Comme à chaque rentrée, il y a la peur de l’inconnu, une certaine appréhension de se retrouver face à de nouveaux élèves. Il faut se montrer à la hauteur, sachant que la première impression compte pour beaucoup. Avant la rentrée, je me retrouve dans le même état d’esprit qu’avant un examen: je fais des cauchemars, je rêve que je n’entends pas mon réveil, que je ne trouve pas ma classe. Mais après la première semaine, on est vite dans le bain. Et j’éprouve un grand plaisir à retrouver mes collègues: il y a une belle entente au sein de notre équipe.

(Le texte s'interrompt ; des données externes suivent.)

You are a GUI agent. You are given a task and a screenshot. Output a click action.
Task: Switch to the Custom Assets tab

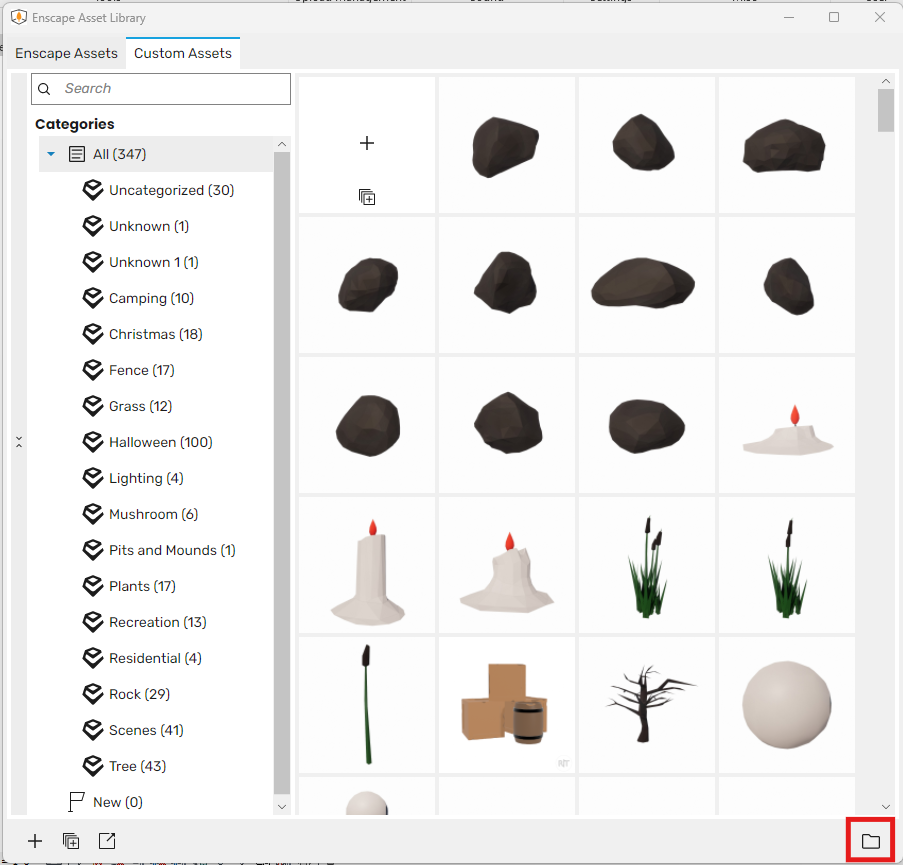[182, 53]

Beaucoup d’enseignants constatent une augmentation de la charge de travail: est-ce le cas aussi dans les écoles professionnelles?

La charge n’est pas forcément plus importante, mais elle s’est complexifiée. Nous devons maîtriser les outils informatiques et de nouvelles plateformes avec lesquelles nous travaillons au quotidien. Cela peut prendre un certain temps pour se familiariser avec ces outils, notamment pour les collègues qui ne sont pas très à l’aise derrière un ordinateur. Par ailleurs, je constate que l’autorité de l’enseignant est plus souvent remise en question et que les recours se multiplient en cas d’échec à un examen. Pour nous prémunir de ça, nous passons plus de temps à commenter et détailler les exposés et les dissertations de français par écrit, même pour des notes suffisantes. Il est normal que le métier évolue avec les années, il faut vivre avec son temps. Mais ce qui m’a surprise depuis mon arrivée dans le métier, c’est le rythme des réformes. Nous devons régulièrement repenser notre manière d’enseigner et adapter nos programmes.

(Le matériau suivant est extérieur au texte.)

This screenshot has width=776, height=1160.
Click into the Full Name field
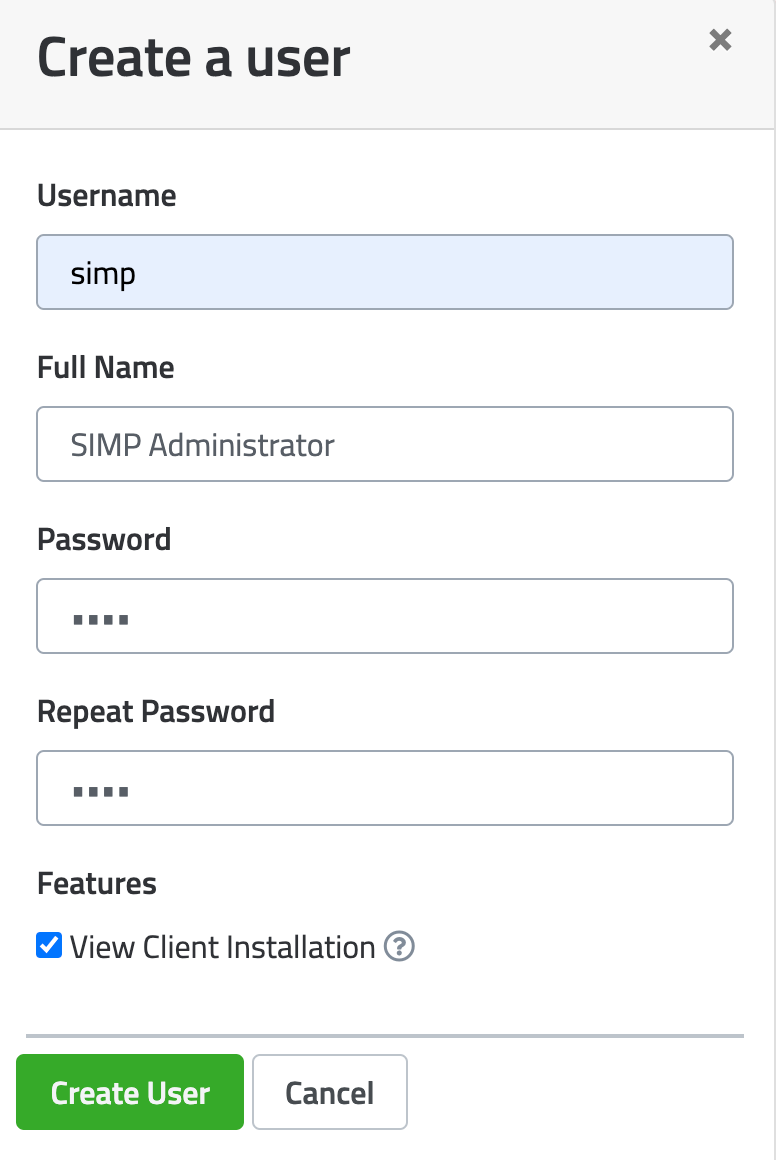[385, 444]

Adapter votre enseignement à l’évolution de la société, n’est-ce pas stimulant?

Oui, c’est très stimulant! De nouvelles branches apparaissent au programme, par exemple celle appelée «Interdisciplinarité»: plusieurs professeurs de branches différentes doivent collaborer pour proposer aux élèves des travaux interdisciplinaires. Au début, j’avais l’impression que ce serait difficile à gérer. Mais je me suis vite rendu compte de la plus-value que cela apporte à mon métier. Nous sommes habituellement seuls face à nos classes: cette branche nous permet d’échanger avec nos collègues et de voir comment d’autres personnes peuvent enseigner, ça fait du bien.

Le profil des apprentis a-t-il changé?

Les classes sont plus hétérogènes qu’auparavant, avec de grandes différences d’âge et de parcours: au sein d’une même classe, nous pouvons avoir des élèves de 15 ans et d’autres de 40 ans qui font une reconversion professionnelle. J’observe aussi que les connaissances de français ne sont pas toujours maîtrisées, même chez des élèves francophones. J’organise des cours d’appui de français: il y a cinq ans, nous ne donnions qu’un seul cours alors qu’aujourd’hui, on en dispense quatre.

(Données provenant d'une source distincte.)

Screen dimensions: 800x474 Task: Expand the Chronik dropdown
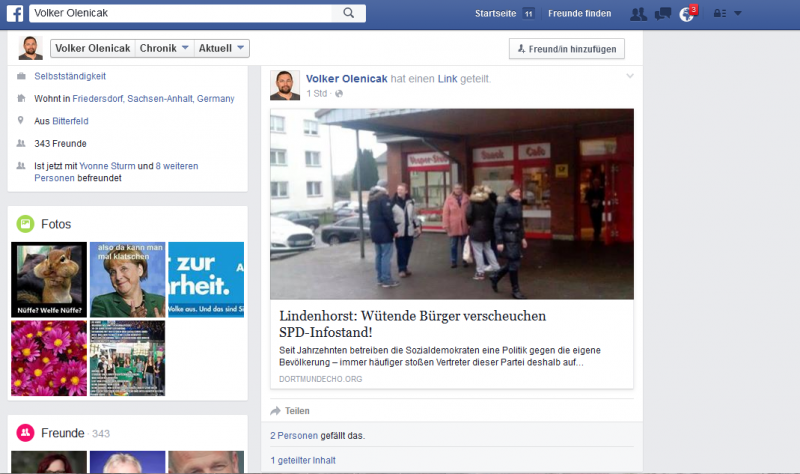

Et le comportement des apprentis?

La barrière entre élève et enseignant est parfois très fine, il y a beaucoup de revendications. La gestion de la classe est devenue plus compliquée. Mais ce changement, nous l’avons souhaité aussi, en évitant le cours magistral frontal et en prônant le dialogue. Le comportement des élèves a aussi changé avec les nouvelles technologies: certains d’entre eux ont de la peine à se passer de leur téléphone portable durant 45 minutes. D’où une réflexion en cours: doit-on continuer à interdire les portables en classe ou faut-il les intégrer à notre enseignement?

Votre métier est en pleine mutation. Vous l’aimez malgré tout?

C’est justement parce qu’il change qu’il reste attrayant! Les réformes me font sortir de la routine et me stimulent. Mais si les changements sont supportables pour moi, c’est aussi parce que je travaille à 80%. Je me sens mieux reposée, plus efficace et il me reste du temps pour me ressourcer. En revanche, ce qui est difficile à gérer, c’est la non-reconnaissance de notre métier. Malgré notre engagement, on se sent parfois dévalorisés ou incompris par les personnes qui ne peuvent pas constater la réalité de notre profession.